PROBLEM TO WORK ON: Gather every line of the material below that contains the word "should".

(Item coordinate data)
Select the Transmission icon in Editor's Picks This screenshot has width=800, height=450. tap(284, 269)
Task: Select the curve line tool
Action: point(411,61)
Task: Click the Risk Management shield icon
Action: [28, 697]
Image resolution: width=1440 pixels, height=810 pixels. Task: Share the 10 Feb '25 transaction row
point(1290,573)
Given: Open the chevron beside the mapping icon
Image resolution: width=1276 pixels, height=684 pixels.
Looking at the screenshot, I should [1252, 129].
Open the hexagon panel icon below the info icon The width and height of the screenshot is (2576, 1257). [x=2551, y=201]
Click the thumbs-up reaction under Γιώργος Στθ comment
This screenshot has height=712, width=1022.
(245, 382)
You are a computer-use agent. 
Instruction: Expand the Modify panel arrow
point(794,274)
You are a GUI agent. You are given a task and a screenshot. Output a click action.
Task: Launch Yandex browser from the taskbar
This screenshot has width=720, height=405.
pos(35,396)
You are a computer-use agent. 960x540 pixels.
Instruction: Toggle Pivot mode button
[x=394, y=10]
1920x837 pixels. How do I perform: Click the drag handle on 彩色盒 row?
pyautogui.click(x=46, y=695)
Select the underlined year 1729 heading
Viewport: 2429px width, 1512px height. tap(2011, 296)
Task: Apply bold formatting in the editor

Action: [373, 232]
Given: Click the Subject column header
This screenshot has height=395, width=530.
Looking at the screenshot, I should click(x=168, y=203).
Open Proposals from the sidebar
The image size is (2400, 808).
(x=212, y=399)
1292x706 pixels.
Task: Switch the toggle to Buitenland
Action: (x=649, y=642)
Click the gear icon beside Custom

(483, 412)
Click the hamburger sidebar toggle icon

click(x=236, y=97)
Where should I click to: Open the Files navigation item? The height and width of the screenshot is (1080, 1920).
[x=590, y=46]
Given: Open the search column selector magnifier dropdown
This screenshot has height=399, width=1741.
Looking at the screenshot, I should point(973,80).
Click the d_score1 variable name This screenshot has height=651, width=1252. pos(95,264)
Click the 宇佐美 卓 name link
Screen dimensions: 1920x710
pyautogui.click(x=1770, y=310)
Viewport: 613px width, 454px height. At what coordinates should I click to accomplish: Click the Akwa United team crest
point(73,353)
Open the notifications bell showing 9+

EXERCISE SOLUTION:
Looking at the screenshot, I should [1252, 129].
Looking at the screenshot, I should click(x=168, y=203).
Where should I click to: Open the Files navigation item? The height and width of the screenshot is (1080, 1920).
Looking at the screenshot, I should point(973,80).
Viewport: 613px width, 454px height. At what coordinates should I click to accomplish: Click the Akwa United team crest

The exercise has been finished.